After a very quick and dirty review of the Spanish language during a two week January course, I took a little break from the cold of Baltimore and hopped a plane around the world to Laos (To save you from pulling up Google Maps, it’s the country in between Vietnam and Thailand…epitome of Southeast Asia). The trip was intended to be just a personal vacation to visit my boyfriend who is working overseas, but with two weeks to explore I knew I had to try to get some volunteer or shadowing time in a hospital over there! Fortunately for me, one of his coworkers is married to a nurse from Alabama. She and I bonded immediately over our significant others lack of understanding of the nursing profession, and she invited me to come to the hospital in Vientiane with her and help out with a volunteer group.
I really did not know what to expect. The city itself is very third world feeling, with dirt roads, tuks tuks buzzing around, people on the side of the road selling veggies out of their carts, and stray dogs on every corner. I half expected the hospital to be open air with straw mats on the ground as beds. So it was a pleasant surprise when we arrived to a large building with walls and windows! There was however the random chicken running around outside the entrance, and cats in the stairwells. I actually found out later that day that the cats are kept around to keep away the other pests…rats, mice etc.

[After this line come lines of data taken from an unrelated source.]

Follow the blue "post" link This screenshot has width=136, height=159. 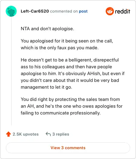point(83,11)
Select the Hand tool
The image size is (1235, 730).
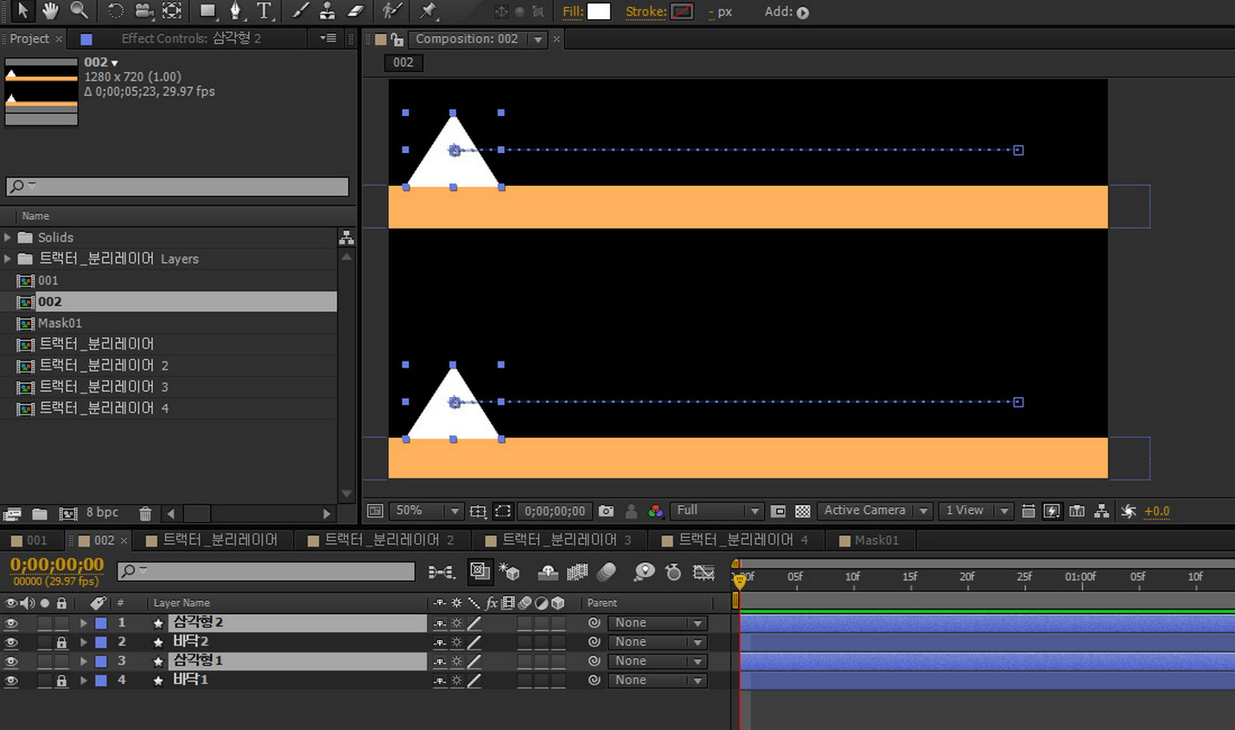(x=50, y=10)
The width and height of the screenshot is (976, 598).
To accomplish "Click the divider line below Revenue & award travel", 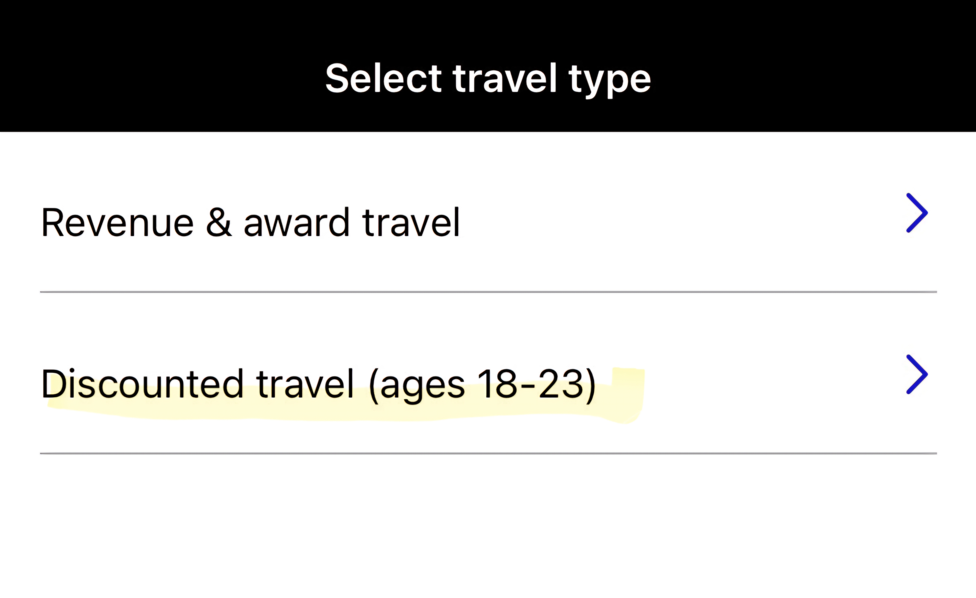I will (488, 292).
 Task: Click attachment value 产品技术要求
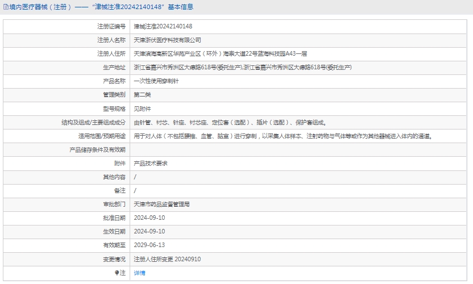tap(150, 163)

We met up with the volunteer group that my friend works with, and began going around to every patient on the floor to hand out food, toiletries, and money for the week. The particular floor we were on was all patients that had just recovered from surgical removal of growths on their face or chest. Whether its the proximity to the equator, or poor nutrition, I do not know, but I was shocked at how many people there were on this floor, and the SIZE of the growths that had been removed from their faces. In fact, these patients were all so critical that they had been operated on by a special team of doctors from Holland. Evidently groups of physicians from Europe and Australia rotate through this hospital, perform many of the serious surgeries, and attempt to train the Lao doctors to deal with these types of cases. There were also many children on the unit that had been born with cleft palates and had an operation to begin to correct this deformity.
As we went around the unit I could not help but notice the many things that would make our professors here at Hopkins cringe. For starters, all the nurses wore flip flops around the unit, and before entering a room with patients would take off their shoes and enter barefoot. This is obviously culture related, as all the Lao people take off their shoes before entering someone’s home, but all I could imagine was picking up a disease through an open wound on the foot. Also, throughout the entire unit I only saw ONE sink…without soap….the hand washing patrol would have a heart attack if they inspected this hospital.
Before we left for the day, the nurses told us that there would be a litte celebration that some of the patients would be putting on to thank the doctors from Holland for their service. We were then entertained by dancing and signing from many of the children, as well as a dragon dance up and down the halls of the hospital! So much fun to watch these kids that had been in the hospital for serious complications recover and come out to put on something like this! The kid on the drums had some serious rhythm I might add….
Overall, this was a wonderful experience and has strengthened my desire to go abroad and work as a nurse at some point in my life. I feel like there is a huge knowledge gap in some of these countries that nurses trained in the states could help bridge with education on safety, sanitation, and patient care.
Of course I also had to have some fun and do the SE Asia things…like ride an elephant, get knee deep in a rice patty, and jump off a waterfall. So, we spent a weekend in Luang Prabang, which is further north on the Mekong River, and did just about every touristy thing you could do. See pics below 🙂
Now back to the real world and swing of things at Hopkins. The 17 month group started back to class on the 4th, and we are in Psych and Adult Health clinicals this semester. I look forward to a huge learning curve in psych, and the many approaching opportunities such as overseas transitions and public health rotations!